Akten wurden verbrannt
In ihrer Einführung weisen Blümke und Schwendimann auf die dreibändige Stadtgeschichte der beiden Städte Laufenburg hin, die in den Jahren 1979 bis 1986 entstanden ist. Band 2 schildert die Geschichte der badischen Stadt ab 1802, also seit der Trennung. Allerdings werden darin die Ereignisse der Jahre 1933 bis 1945 weitgehendst ausgeblendet. Dies nicht zuletzt deshalb, weil vor dem Einmarsch der französischen Truppen im April 1945 von Mitgliedern der Hitler-Jugend und auf Befehl des letzten Ortsgruppenleiters und Bürgermeisters Bertold Bohnert zahlreiche Akten verbrannt wurden. Blümke und Schwendimann ist es zu verdanken, dass sie jetzt mit ihrem Werk eine wichtige Lücke in der Stadtgeschichte geschlossen haben. Die zwei- bis zehnseitigen Heimatbriefe wurden den Frauen und Männern an der Front und in Lazaretten zugestellt. Herausgeber und Schriftleiter war stets der Laufenburger Bürgermeister Alois Häffner. Dieser war in seinen Äusserungen nicht frei, wurde er doch von dem mitunterzeichnenden Ortsgruppenleiter der Nationalsozialistischen Arbeiterpartei (NSDAP) kontrolliert. Ab 1941 mussten die Briefe vor dem Versand von der Gestapo in Karlsruhe und ab 1943 vom Reichspropagandaamt in Strassburg genehmigt werden.

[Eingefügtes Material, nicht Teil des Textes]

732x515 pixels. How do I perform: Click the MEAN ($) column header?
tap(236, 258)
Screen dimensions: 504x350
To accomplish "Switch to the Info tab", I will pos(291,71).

Schrecken des Krieges ausgeblendet
Die Heimatbriefe widerspiegeln die damalige Zeit denn auch sehr einseitig. Da werden Adolf Hitler und sein Tun verherrlicht. Kritik am Führer gibt es nirgends, selbst dann noch, als sich die Niederlage Deutschlands abzuzeichnen begann. 123 Gefallene und Vermisste hatte Laufenburg im Zweiten Weltkrieg zu beklagen. Die Toten konnten auch in den Heimatbriefen nicht verschwiegen werden, wurden dort aber als Helden gefeiert. Regelmässig liest man da vom «Heldentod von lieben Kameraden und Mitbürgern». So etwa vom 19 Jahre alten Jüngling, der bei einem Sturmangriff seiner Kompanie für «Führer, Volk und Vaterland» gefallen sei und auf einem Heldenfriedhof in fernen Landen zur letzten Ruhe gebettet worden sei.

Es fehlt auch nicht an Beiträgen verschiedener Frontsoldaten. Diese schildern ihre Erlebnisse oftmals so, als wären sie auf einer spannenden Abenteuerreise irgendwo in Russland, in Frankreich oder in Nordafrika. Die Schrecken des Krieges werden fast vollständig ausgeblendet. Auch aus der Heimat wird alles beschönigend dargestellt. Nichts ist da zu lesen von der täglichen Not, von der Unterdrückung oder gar Deportation von Juden, umso mehr jedoch von glamourösen Festen zu Hitlers Geburtstag, von pompösen Feiern für die gefallenen Helden oder von wichtigen Referaten von Parteibonzen.

Das von der Stadt Laufenburg (Baden) herausgegebene, 460 Seiten umfassende Buch ist ein äusserst spannendes Zeitdokument. Es kann zum Preis von 25 Euro bei der Kultur- und Tourismusabteilung von Laufenburg oder im Buchladen «Buch & Cafe» erworben werden.